In this study, all the four patients received intravenous high dose of steroids once they were diagnosed with DAH. Furthermore, transfusion of washed red blood cells and immunoglobulin was added. None of them responded to the management protocol with a continuing drop of Hb. In order to explore a new way to improve the disease, we first considered the possibility of UC-MSCT. All the four patients stopped hemoptysis, and the intractable dropping of Hb was reversed after UC-MSCT. Severe high blood pressure was downregulated in patient 2, and platelet level rose up in patients 3 and 4. Normal oxygen saturation and daily activities without dyspnea suggested an improved pulmonary function. To confirm this, HRCT scan of the chest was performed and showed a consistent result. What is most important, during 9 to 24 months follow-up after transplantation, the doses of steroid as well as immunosuppressive drugs were tapered and combined with sustained disease improvements. Two of the four patients discontinued immunosuppressive agents since 14 and 6 months after MSCT (patients 1 and 4, respectively). Furthermore, a second MSCT was given to patient 1 to overcome the relapsed severe hemoptysis and dyspnea, and the patient still tolerated well and received complete response. No side effect occurred in any of them. All of these lines of evidence supported that UC-MSCT may explore a more extensive usage in the treatment of SLE-associated DAH.

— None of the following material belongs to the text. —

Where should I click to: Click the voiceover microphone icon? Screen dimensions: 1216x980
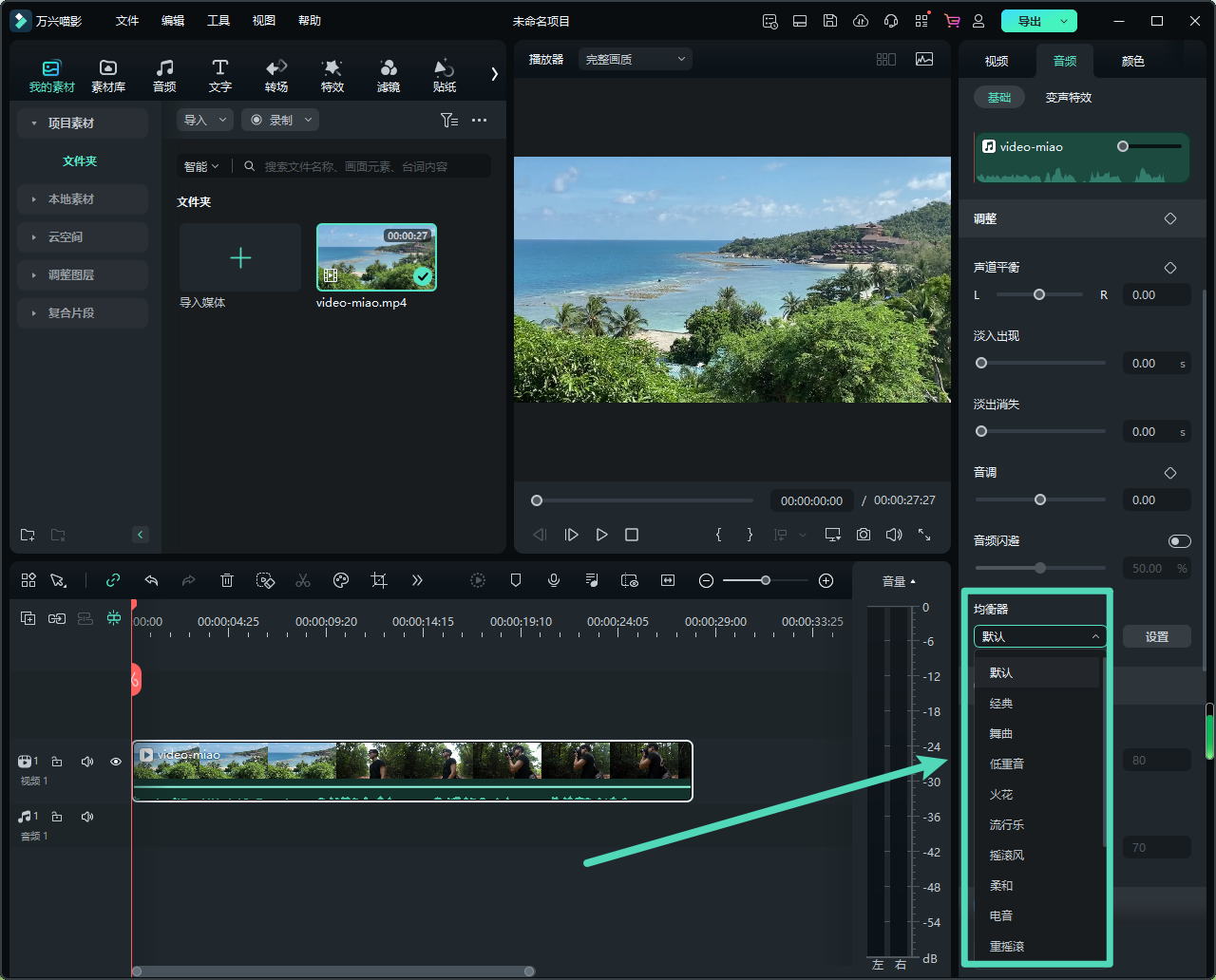click(x=554, y=580)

However, the potential mechanisms of how MSCs act on DAH are not very clear yet. Several theories have been developed to describe the effects of MSCs on the lungs in ALI models. Immunomodulatory property is a major characteristic of MSCs. Gupta N et al. [23] found that coculture of alveolar macrophages and MSCs reduced level of macrophage stimulation. In addition, Th1 cells were downregulated, and CD4+CD25+Foxp3+ Treg cells were elevated by MSCT in ALI mice [24]. Animal experiments exhibited that recruitment of macrophages and neutrophils preceded the hemorrhage by several days in DAH [29]. Thus, MSCs may also play an important role in the macrophage- and neutrophil-infiltrated lungs in SLE-associated DAH, which might explain the amelioration of the lung exudations. However, disputes still existed whether MSCs prevent neutrophil chemotaxis to the alveolus. Despite the above effect, MSCs may improve the lung injury by balancing anti- and pro-inflammatory factors. MSC instillation decreased levels of tumor necrosis factor alpha, interferon-γ, and macrophage inflammatory protein-2, while increased IL-10 level in ALI models [2325]. Koh H et al. [30] have found elevated serum levels of Th2 cytokines as well as Th1 cytokines in DAH following hematopoietic stem cell transplantation which might also be a target for MSCs. Although MSCs were proved to differentiate into bone, fat, and cartilage, researches in the late 1990s found that they could also develop a nonmesodermal phenotype [31, 32]. Kotton et al. showed that injected MSCs following bleomycin-induced lung injury developed morphologic and molecular characteristics of type I pneumocytes [33]. The histological appearance of SLE-associated DAH includes diffuse alveolar damage, organizing pneumonia, and nonspecific cellular pneumonitis [34]. The differentiation of MSCs into pneumocytes may repair the damage of alveolar wall. However, the exact mechanism needs further confirmation.

In conclusion, we suggested that allogeneic UC-MSCT might be a new salvage treatment option for SLE-associated DAH. All the four patients showed clinical and hematological improvements after UC-MSCT with no obvious side effect for at least 6 months. However, further clinical trials with more patients and longer periods of follow-up are needed to determine the efficacy and safety of UC-MSCT.